The applicant (“father”) shall have sole parental responsibility for the children.
The children shall live with the father.
The father shall maintain his common residence with the paternal grandparents for 12 months from the date of these orders.
The parties are restrained from causing or allowing the children to spend any time with the first respondent (“mother”).
The parties shall take all reasonable steps to ensure the children spend time with the second respondent (“maternal grandmother”) as follows:
(a)During school terms, each alternate weekend from 3.00 pm Friday (or after the conclusion of school, whichever is the earlier) until 5.00 pm Sunday, commencing on the second Friday of each term.
(b)During the Autumn, Winter, and Spring school holidays, from 9.00 am on the middle Saturday of the holidays until 5.00 pm on the next Saturday of the holidays.
(c)During the Summer school holidays:
(i)From 2.00 pm on Christmas Day until 12.00 noon on 31 December;
(ii)From 2.00 pm on 7 January until 12.00 noon on 14 January; and
(iii)From 2.00 pm on 21 January until 12.00 noon on 25 January.
(d)On each of the children’s birthdays between 3.00 pm and 6.00 pm.
(e)At such other times as may be agreed between the father and maternal grandmother.

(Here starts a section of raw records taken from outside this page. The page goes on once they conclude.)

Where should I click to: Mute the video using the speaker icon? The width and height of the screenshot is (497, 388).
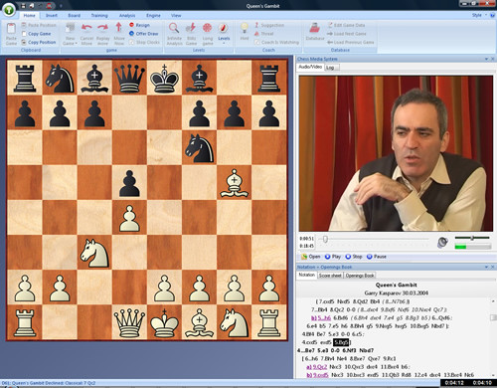[x=442, y=243]
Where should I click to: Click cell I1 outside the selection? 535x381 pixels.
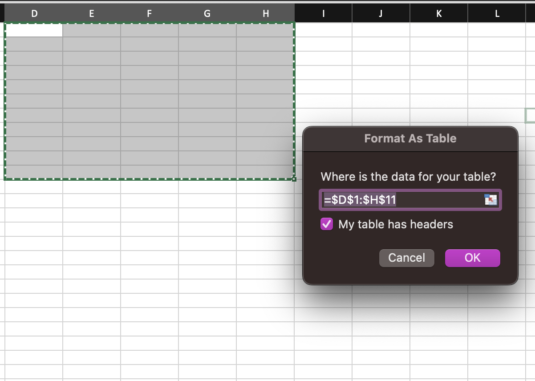click(x=323, y=30)
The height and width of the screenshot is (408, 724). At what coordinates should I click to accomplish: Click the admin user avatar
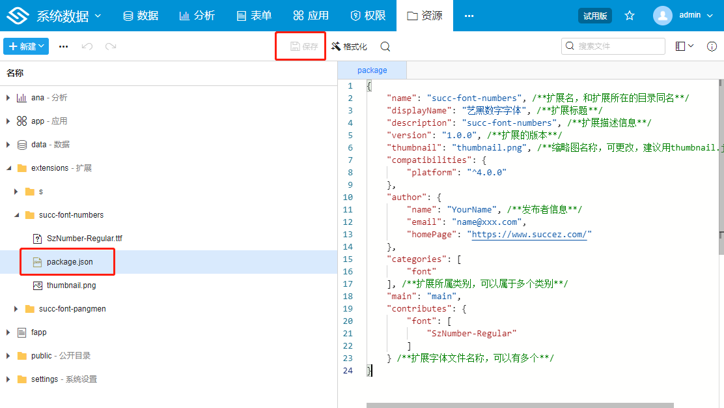pyautogui.click(x=662, y=16)
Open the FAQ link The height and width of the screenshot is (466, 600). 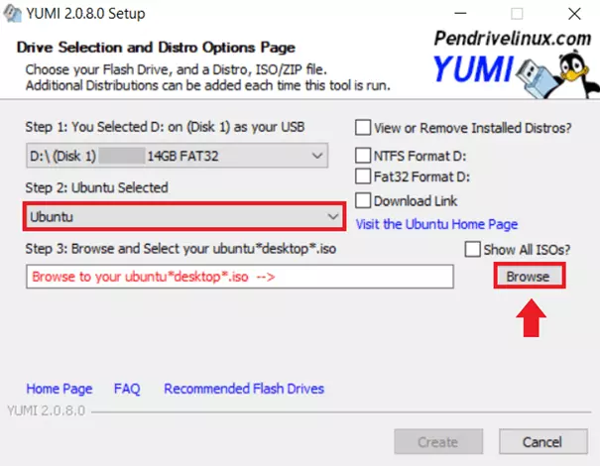[128, 389]
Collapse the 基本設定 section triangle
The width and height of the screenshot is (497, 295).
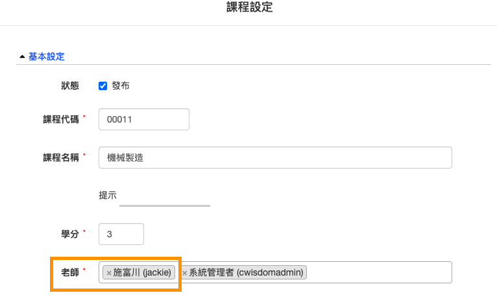[x=22, y=56]
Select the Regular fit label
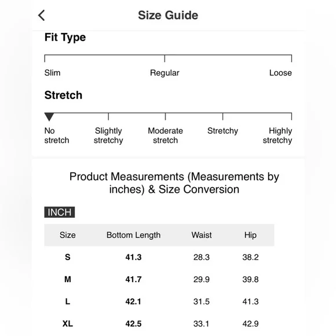This screenshot has width=336, height=336. click(165, 73)
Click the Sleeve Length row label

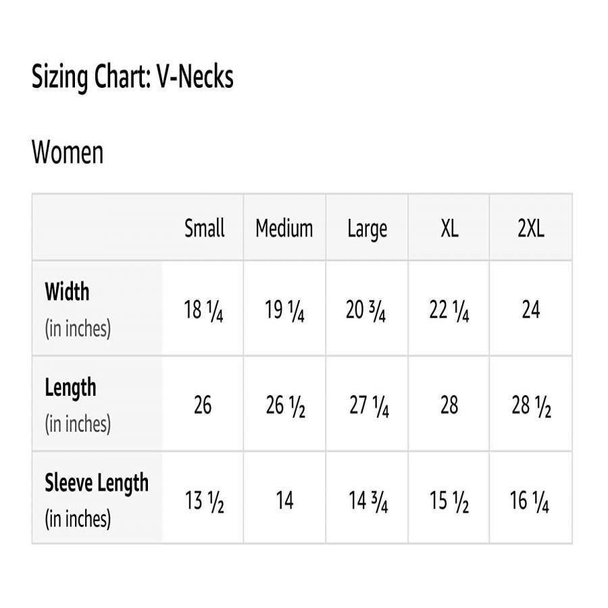[x=97, y=483]
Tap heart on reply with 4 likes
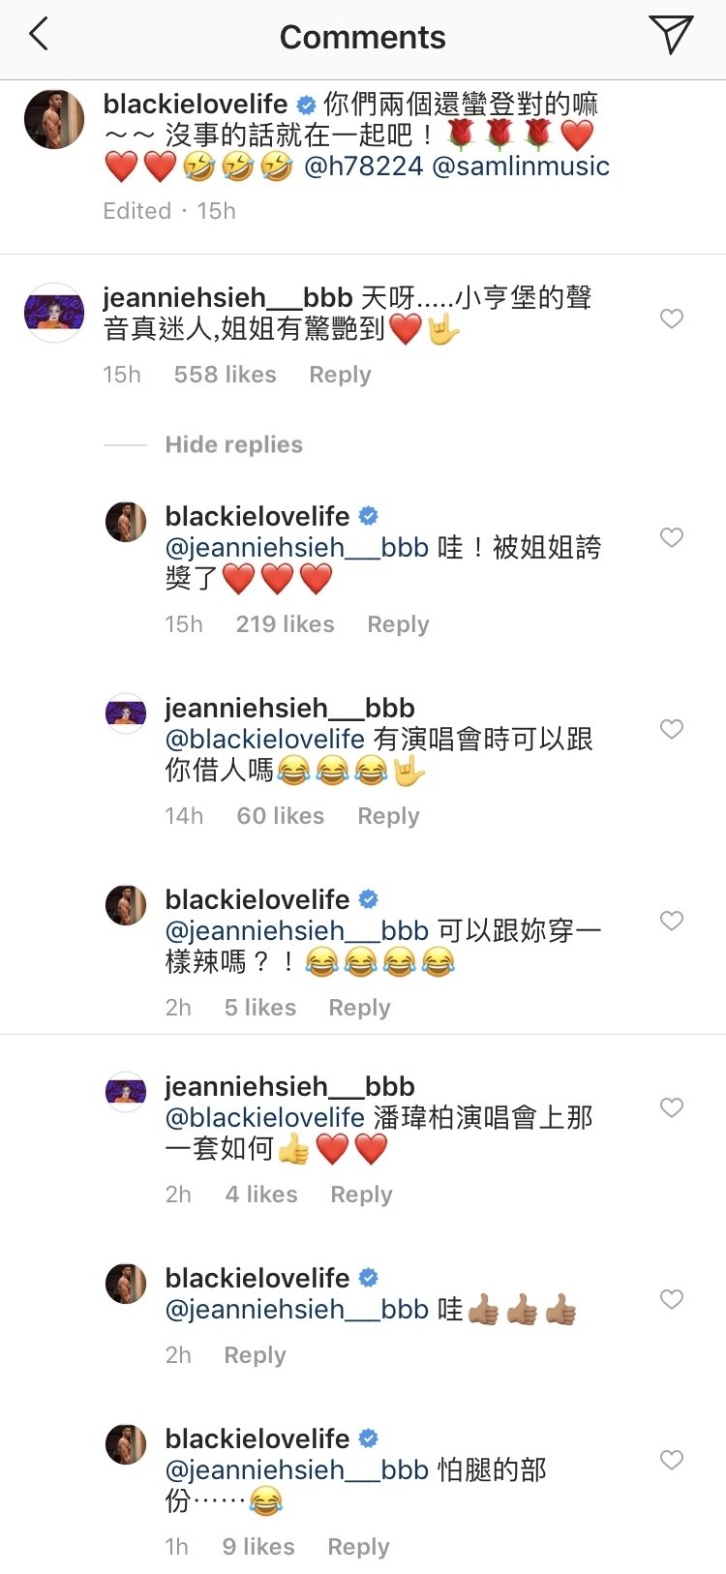Image resolution: width=726 pixels, height=1574 pixels. pyautogui.click(x=672, y=1107)
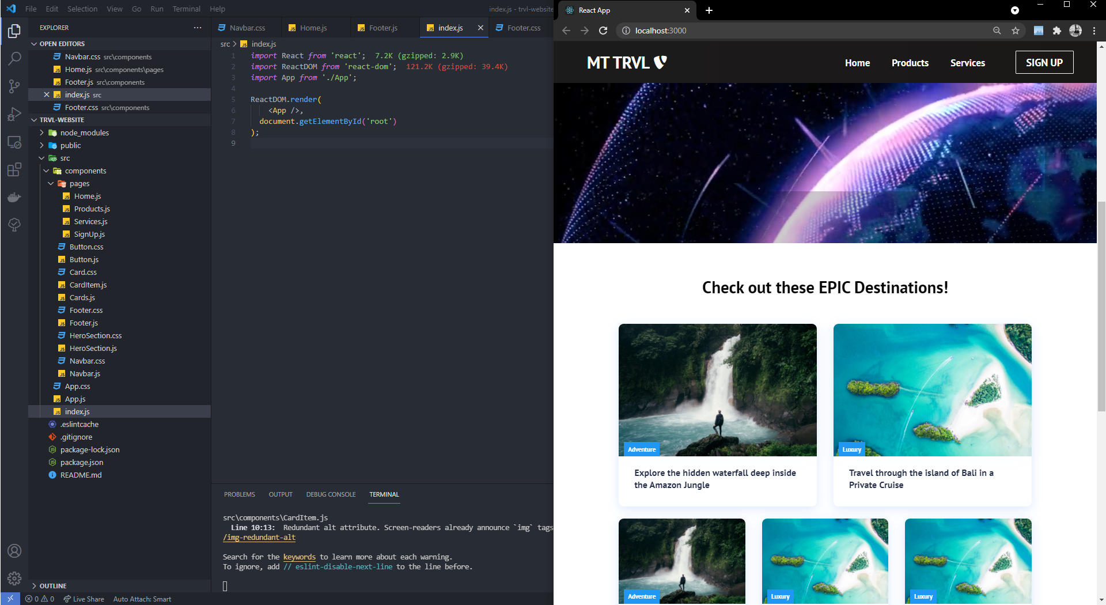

Orders 6(a), 6(b) and 6(c) hereof are suspended:
(a)On each of the children’s birthdays between 3.00 pm and 6.00 pm; and
(b)From 3.00 pm Friday until 5.00 pm Sunday on Father’s Day weekends.
For the purpose of implementing Orders 3, 6, and 7 hereof:
(a)The maternal grandmother (or her nominee) shall collect the children:
(i)From school, when the children’s visits with her commence at the conclusion of school; or otherwise
(ii)The father’s residence at the commencement of their visits with her.
(b)The father (or his nominee) shall collect the children from the maternal grandmother’s residence at the conclusion of their visits with her.
Unless otherwise agreed, the parties shall take all reasonable steps to ensure the children communicate privately by telephone with:
(a)The maternal grandmother each Wednesday at 6.00 pm, when the children are living with the father, and for that purpose the maternal grandmother shall telephone the children on the telephone number provided to her by the father and the father shall ensure the children are able to receive the maternal grandmother’s calls on that number at that time.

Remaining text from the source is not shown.